REQUIRED ACTION
Nothing but the lines from the one containing "Where should I" through the last line of the records below should be copied, exactly and without pictures.
☆ ☆ ☆ ☆ ☆ ☆ ☆
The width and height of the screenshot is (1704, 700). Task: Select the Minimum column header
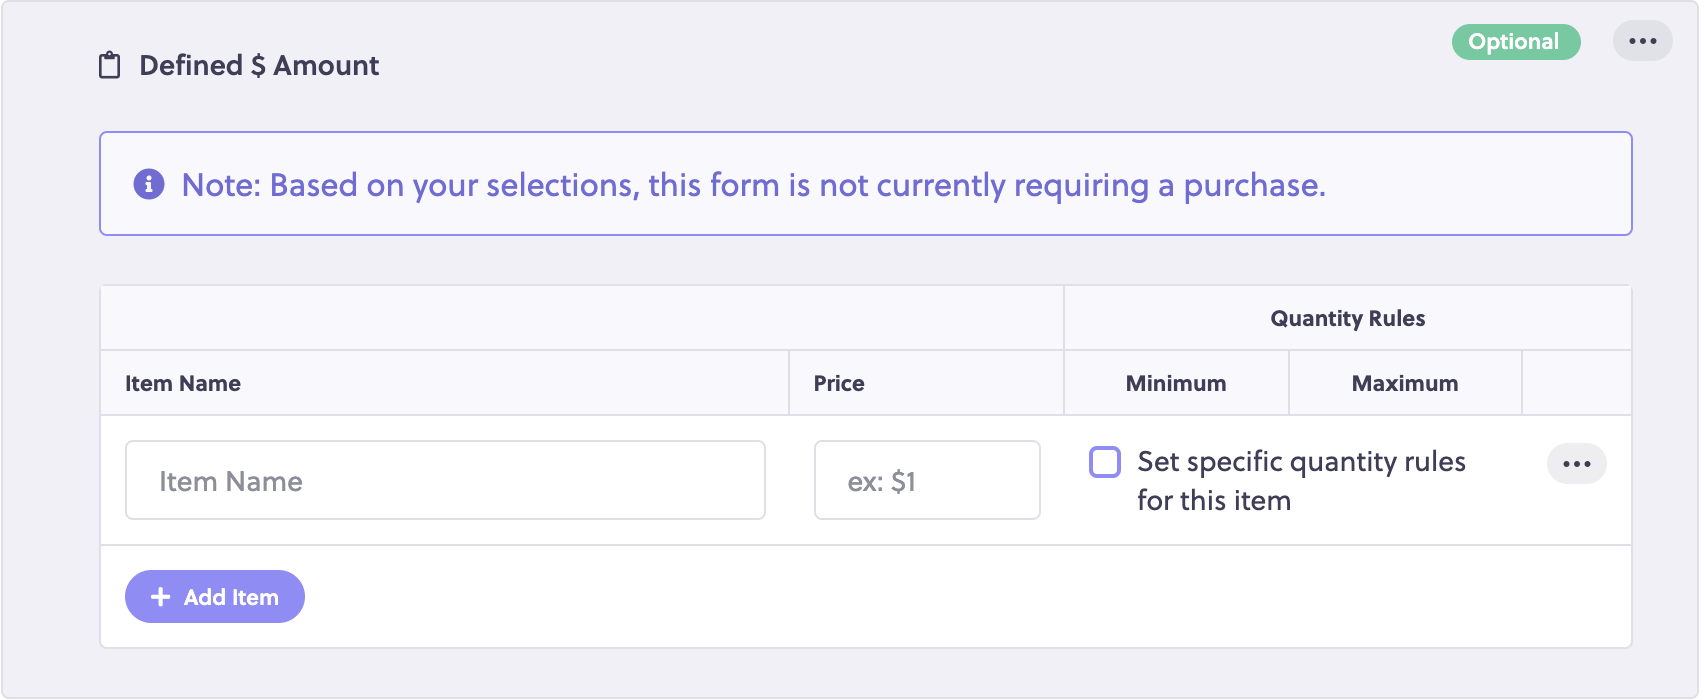[x=1175, y=383]
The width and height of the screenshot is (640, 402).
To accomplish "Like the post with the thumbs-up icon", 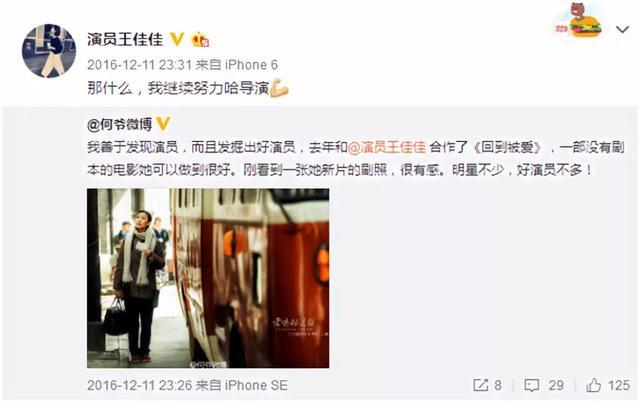I will click(x=593, y=385).
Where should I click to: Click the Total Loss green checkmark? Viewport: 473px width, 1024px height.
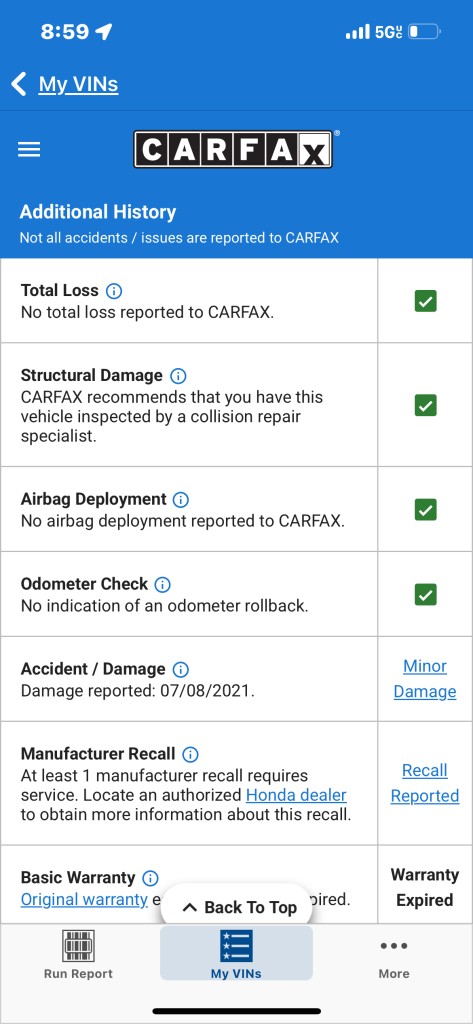425,301
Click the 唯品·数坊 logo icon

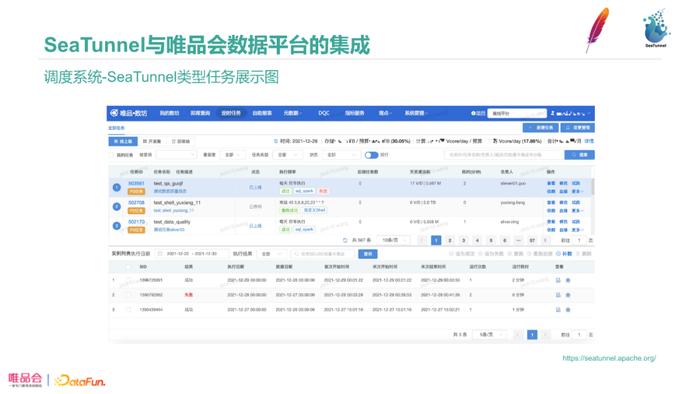(x=115, y=113)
☆ ☆ ☆ ☆ ☆ ☆ ☆
TASK OUTPUT
Where should I click to: Click the Total Loss green checkmark? Viewport: 473px width, 1024px height.
425,301
Click the 唯品·数坊 logo icon

(x=115, y=113)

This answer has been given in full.